● Work instructions: Once the pictures are set aside, copy the data below exactly as it stands.

[Data items]
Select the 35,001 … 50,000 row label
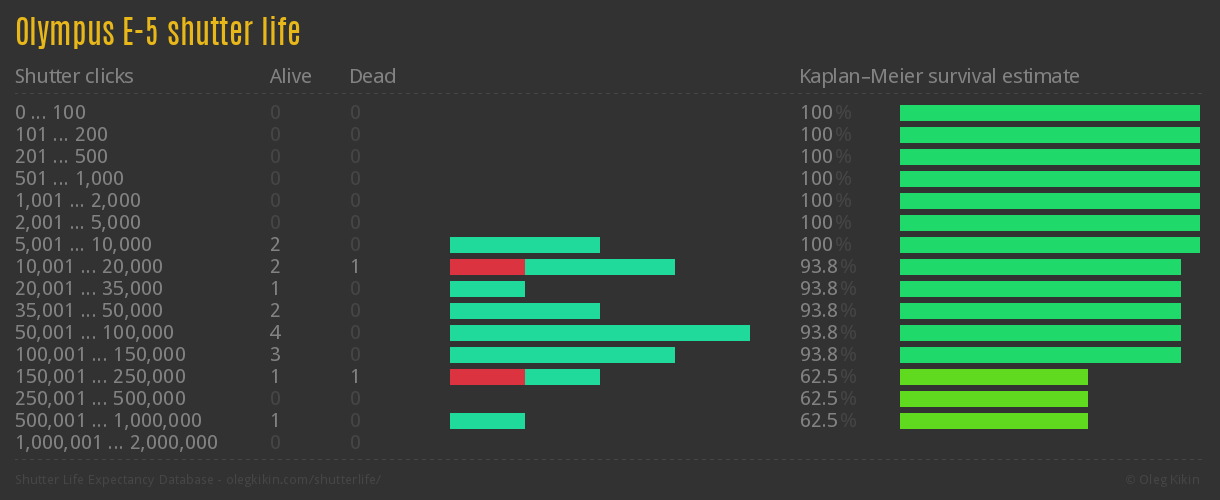Image resolution: width=1220 pixels, height=500 pixels. pyautogui.click(x=89, y=311)
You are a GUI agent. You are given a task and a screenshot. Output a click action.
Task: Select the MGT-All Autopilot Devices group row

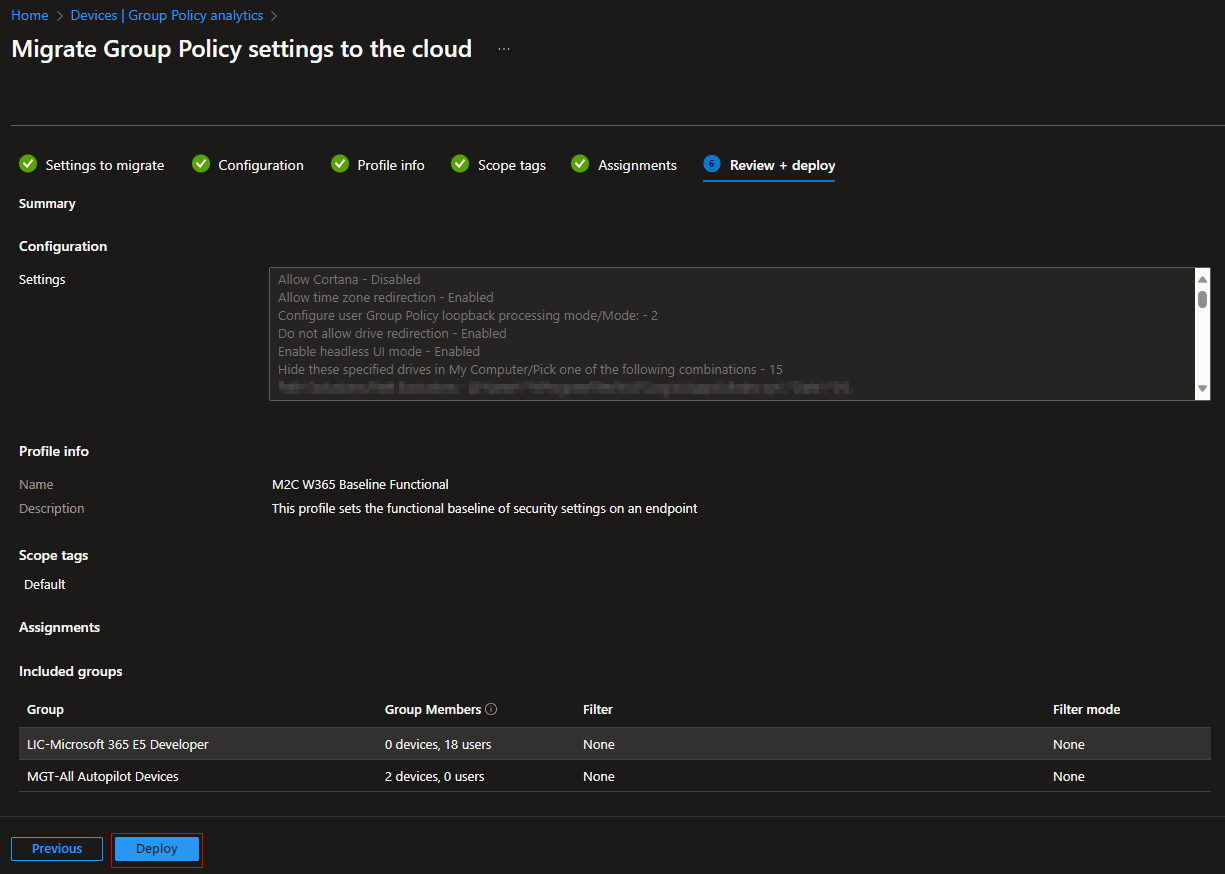click(103, 776)
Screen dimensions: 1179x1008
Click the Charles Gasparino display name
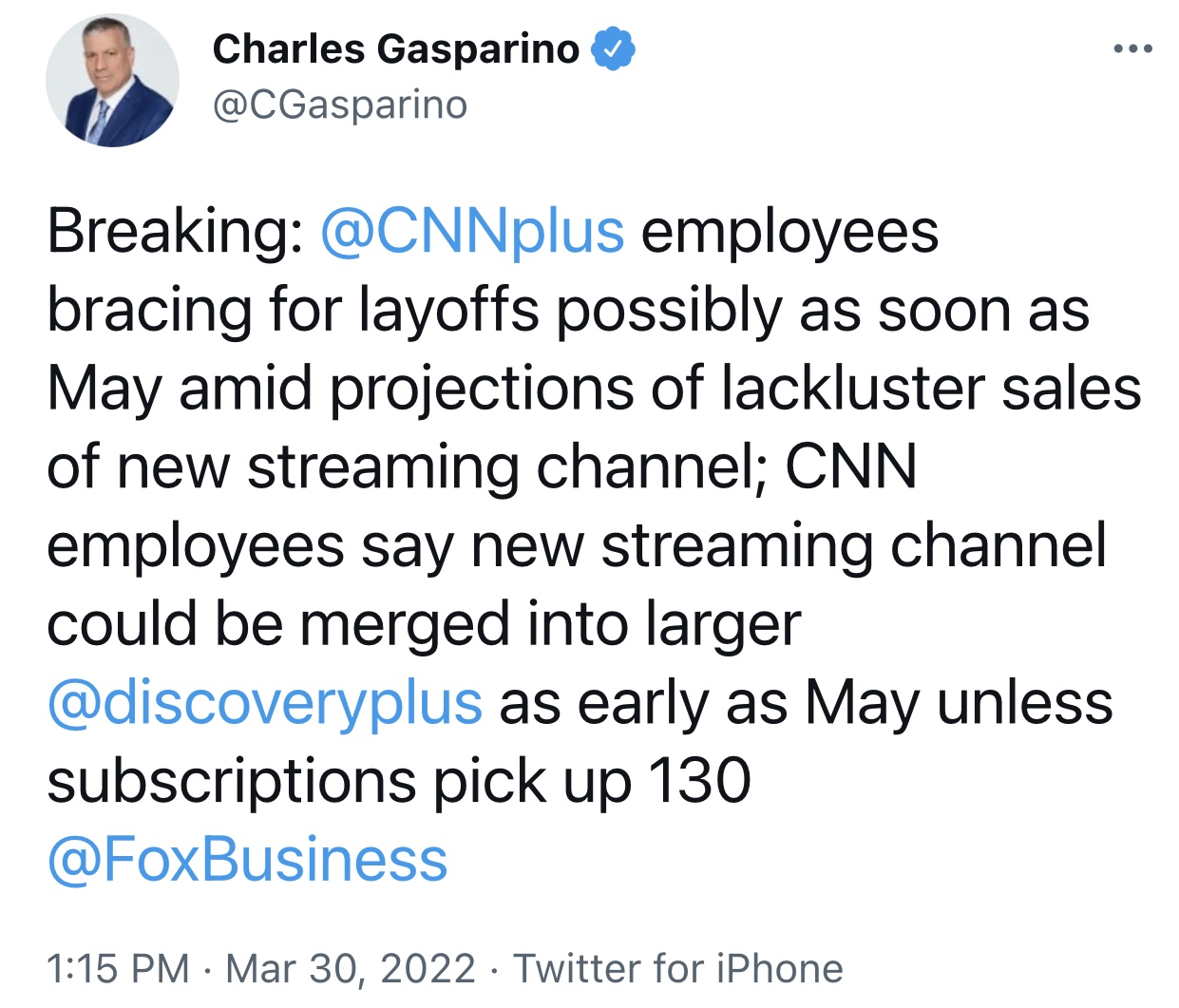point(395,49)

● Task solution:
Select the 35,001 … 50,000 row label
Image resolution: width=1220 pixels, height=500 pixels. pyautogui.click(x=89, y=311)
You are a GUI agent. You are given a task and a screenshot. Output a click action.
Task: Select the MGT-All Autopilot Devices group row

click(103, 776)
Screen dimensions: 1179x1008
Click the Charles Gasparino display name
point(395,49)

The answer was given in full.